Association analysis reveals genetic control underlying natural
variation in circadian rhythms in Arabidopsis
Abstract
Circadian clocks have evolved to resonate with external day and night
cycles. However, these entrainment signals are not consistent everywhere
and vary with latitude, climate and seasonality. This leads to divergent
selection for clocks which are locally adapted. To investigate the
genetic basis for this circadian variation, we used a Delayed
Fluorescence (DF) imaging assay to screen 191 naturally occurring
Swedish Arabidopsis accessions for their circadian phenotypes. We
demonstrate that period length co-varies with both geography and
population sub-structure. Several candidate loci linked to period, phase
and Relative Amplitude Error (RAE) were revealed by genome-wide
association mapping and candidate genes were investigated using TDNA
mutants.
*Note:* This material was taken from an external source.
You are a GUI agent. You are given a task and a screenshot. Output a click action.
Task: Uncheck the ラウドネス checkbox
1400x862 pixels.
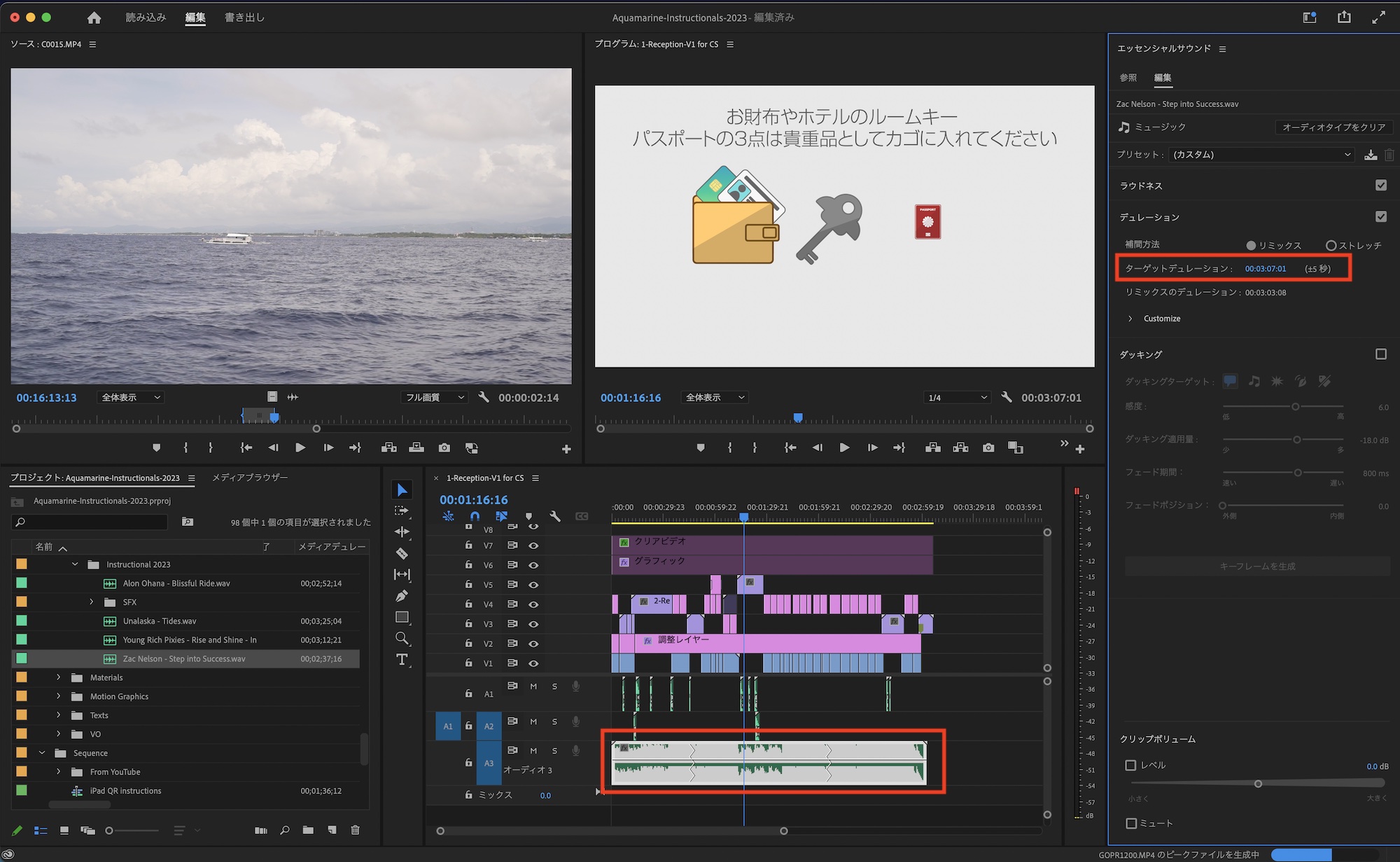coord(1380,186)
We show that natural variation in a single non-synonymous
substitution within COR28 is associated with a long-period and
late-flowering phenotype similar to that seen in TDNA knock-out mutants.
COR28 is a known coordinator of flowering time, freezing tolerance and
the circadian clock; all of which may form selective pressure gradients
across Sweden. We demonstrate the effect of the COR28-58S SNP in
increasing period length through a co-segregation analysis. Finally, we
show that period phenotypic tails remain diverged under lower
temperatures and follow a distinctive ‘arrow-shaped’ trend indicative of
selection for a cold-biased temperature compensation response.